━━━ Available data ━━━

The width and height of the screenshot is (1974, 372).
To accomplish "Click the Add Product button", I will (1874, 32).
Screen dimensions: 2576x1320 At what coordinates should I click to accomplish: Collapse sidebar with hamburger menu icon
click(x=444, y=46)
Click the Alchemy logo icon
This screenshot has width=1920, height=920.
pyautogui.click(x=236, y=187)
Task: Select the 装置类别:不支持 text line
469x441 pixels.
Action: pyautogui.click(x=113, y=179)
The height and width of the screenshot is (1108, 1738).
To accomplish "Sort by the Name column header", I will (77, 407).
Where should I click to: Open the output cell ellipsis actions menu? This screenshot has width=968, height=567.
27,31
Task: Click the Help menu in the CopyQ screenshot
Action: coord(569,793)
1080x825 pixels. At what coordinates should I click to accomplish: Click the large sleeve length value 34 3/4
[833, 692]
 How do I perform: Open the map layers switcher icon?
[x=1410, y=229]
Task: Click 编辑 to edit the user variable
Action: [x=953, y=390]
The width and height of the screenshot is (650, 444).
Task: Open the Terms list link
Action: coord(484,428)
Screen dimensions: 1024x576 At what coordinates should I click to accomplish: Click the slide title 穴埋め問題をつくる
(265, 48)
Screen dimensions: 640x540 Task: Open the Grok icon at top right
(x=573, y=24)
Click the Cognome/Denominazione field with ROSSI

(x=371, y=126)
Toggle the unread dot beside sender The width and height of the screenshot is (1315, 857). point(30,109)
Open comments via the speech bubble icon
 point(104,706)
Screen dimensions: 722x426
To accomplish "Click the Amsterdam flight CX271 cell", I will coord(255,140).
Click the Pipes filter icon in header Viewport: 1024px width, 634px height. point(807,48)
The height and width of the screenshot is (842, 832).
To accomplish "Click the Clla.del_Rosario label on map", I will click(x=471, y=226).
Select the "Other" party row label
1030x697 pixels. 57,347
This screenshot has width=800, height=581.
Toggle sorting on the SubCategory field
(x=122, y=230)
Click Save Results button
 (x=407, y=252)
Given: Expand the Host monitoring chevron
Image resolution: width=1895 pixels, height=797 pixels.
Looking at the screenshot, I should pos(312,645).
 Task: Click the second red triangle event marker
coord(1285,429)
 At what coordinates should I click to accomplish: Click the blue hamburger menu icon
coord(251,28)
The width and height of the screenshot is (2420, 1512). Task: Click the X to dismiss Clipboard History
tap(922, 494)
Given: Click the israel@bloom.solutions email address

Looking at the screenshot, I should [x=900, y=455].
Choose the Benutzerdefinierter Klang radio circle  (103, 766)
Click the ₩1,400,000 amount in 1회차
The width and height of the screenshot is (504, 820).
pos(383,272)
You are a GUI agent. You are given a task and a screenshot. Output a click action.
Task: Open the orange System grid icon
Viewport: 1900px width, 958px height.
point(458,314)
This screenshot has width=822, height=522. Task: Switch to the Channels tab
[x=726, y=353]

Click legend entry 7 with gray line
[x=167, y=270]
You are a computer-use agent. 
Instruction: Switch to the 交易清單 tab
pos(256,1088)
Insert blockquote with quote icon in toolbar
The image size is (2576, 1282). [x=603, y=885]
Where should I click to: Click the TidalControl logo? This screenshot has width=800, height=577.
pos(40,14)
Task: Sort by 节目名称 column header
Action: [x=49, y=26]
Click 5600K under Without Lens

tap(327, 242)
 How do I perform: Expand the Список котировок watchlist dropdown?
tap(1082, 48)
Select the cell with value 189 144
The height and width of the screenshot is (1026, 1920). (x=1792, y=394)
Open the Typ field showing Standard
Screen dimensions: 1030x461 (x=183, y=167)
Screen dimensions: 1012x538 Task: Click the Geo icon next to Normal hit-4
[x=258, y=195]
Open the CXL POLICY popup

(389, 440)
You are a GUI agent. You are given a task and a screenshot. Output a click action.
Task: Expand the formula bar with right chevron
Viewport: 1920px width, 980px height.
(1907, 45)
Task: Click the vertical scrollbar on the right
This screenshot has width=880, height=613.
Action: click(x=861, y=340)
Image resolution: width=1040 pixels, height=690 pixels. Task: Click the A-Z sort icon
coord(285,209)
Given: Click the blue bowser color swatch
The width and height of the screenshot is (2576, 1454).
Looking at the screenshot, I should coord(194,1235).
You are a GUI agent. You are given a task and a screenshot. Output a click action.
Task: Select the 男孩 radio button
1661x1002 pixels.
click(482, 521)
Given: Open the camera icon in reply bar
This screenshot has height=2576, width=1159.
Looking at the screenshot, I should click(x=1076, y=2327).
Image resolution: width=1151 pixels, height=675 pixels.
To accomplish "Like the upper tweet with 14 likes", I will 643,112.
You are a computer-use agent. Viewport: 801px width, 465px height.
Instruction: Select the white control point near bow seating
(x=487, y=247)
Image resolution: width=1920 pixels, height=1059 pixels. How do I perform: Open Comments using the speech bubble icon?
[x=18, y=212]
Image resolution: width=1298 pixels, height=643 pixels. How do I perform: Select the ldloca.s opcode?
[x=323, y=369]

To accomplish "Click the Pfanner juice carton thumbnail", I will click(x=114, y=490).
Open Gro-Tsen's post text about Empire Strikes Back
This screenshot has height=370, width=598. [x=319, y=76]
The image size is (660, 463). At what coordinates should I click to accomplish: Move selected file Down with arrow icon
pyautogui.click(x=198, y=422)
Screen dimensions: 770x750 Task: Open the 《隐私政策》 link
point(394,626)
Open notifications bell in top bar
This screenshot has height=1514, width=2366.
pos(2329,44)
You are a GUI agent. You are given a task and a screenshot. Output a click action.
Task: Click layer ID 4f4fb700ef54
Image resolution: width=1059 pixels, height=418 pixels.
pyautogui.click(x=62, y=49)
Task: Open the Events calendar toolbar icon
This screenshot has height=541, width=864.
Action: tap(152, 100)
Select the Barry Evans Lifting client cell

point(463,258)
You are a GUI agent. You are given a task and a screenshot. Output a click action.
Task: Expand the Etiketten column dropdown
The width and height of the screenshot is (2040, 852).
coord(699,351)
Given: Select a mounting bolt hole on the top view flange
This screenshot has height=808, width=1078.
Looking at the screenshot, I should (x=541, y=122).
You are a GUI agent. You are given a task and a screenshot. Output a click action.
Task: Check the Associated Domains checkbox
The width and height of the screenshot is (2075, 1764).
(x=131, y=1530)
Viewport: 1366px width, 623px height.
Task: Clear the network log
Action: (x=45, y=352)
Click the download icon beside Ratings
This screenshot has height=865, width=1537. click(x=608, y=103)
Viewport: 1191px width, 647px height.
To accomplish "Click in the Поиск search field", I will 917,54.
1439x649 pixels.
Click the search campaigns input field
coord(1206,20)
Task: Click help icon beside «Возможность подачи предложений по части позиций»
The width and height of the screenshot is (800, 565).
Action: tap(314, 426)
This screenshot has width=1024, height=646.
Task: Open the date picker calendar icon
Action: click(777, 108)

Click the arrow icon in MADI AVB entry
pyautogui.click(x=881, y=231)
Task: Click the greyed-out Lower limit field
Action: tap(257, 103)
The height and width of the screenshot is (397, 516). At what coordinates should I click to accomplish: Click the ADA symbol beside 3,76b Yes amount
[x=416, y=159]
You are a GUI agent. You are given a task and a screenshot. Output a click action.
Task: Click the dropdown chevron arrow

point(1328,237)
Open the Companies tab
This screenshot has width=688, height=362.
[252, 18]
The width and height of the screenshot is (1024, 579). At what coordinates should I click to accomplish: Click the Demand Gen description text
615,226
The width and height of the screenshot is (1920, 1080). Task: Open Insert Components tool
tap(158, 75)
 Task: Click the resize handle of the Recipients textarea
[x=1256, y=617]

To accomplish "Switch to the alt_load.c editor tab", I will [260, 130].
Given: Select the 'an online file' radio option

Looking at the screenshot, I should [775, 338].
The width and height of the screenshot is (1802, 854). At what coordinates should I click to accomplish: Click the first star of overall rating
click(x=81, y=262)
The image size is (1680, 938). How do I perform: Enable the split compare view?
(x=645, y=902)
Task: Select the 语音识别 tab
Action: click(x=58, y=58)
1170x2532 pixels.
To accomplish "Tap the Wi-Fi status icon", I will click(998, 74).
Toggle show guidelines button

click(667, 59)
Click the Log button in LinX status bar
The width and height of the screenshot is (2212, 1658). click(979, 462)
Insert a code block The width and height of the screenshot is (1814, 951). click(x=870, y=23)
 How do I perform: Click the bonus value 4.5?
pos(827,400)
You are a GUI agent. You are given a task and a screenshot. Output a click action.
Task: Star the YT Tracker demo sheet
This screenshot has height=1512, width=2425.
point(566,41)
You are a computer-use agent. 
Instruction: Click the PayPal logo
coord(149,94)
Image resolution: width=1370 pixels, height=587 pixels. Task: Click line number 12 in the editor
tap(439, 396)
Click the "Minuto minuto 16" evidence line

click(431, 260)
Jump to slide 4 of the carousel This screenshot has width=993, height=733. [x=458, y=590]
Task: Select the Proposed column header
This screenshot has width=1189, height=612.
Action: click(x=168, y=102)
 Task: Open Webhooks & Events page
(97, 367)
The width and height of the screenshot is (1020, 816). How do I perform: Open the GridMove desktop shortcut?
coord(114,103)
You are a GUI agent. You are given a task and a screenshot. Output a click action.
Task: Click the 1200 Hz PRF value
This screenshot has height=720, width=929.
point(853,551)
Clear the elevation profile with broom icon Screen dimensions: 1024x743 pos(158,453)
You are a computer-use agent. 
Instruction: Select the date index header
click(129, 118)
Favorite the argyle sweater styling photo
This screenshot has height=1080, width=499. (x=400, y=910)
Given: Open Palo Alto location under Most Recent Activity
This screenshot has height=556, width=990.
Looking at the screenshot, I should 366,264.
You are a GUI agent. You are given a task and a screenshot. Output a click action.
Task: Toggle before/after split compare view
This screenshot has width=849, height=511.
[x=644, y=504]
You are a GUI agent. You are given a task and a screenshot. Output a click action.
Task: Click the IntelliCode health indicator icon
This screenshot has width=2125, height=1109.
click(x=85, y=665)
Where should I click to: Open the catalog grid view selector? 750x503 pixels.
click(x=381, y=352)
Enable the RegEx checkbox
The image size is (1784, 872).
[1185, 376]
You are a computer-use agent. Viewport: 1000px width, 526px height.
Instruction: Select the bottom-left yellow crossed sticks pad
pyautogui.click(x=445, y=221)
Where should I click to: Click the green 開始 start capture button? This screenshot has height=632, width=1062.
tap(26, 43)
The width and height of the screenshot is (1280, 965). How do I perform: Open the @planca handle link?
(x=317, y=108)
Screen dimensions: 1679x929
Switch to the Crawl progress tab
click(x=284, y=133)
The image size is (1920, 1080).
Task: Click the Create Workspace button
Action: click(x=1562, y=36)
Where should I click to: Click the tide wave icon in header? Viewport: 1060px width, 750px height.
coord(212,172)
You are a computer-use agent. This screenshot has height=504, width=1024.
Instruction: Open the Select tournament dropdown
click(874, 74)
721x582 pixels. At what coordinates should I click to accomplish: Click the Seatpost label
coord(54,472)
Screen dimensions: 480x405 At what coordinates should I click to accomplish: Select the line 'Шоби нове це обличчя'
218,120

━━━

◆ Your instructions
Convert the listing into a two-column CSV with the headers request and answer, covering only the part that starts with the line containing "Given: Open the camera icon in reply bar" and goes on through the line containing "(x=487, y=247)". Give one row per request, putting each value in a single quoted field and replacing line breaks with spaces.

◆ Exercise result
request,answer
"Given: Open the camera icon in reply bar This screenshot has height=2576, width=1159.","Looking at the screenshot, I should click(x=1076, y=2327)."
"Image resolution: width=1151 pixels, height=675 pixels. To accomplish ""Like the upper tweet with 14 likes"",","I will 643,112."
"You are a computer-use agent. Viewport: 801px width, 465px height. Instruction: Select the white control point near bow seating","(x=487, y=247)"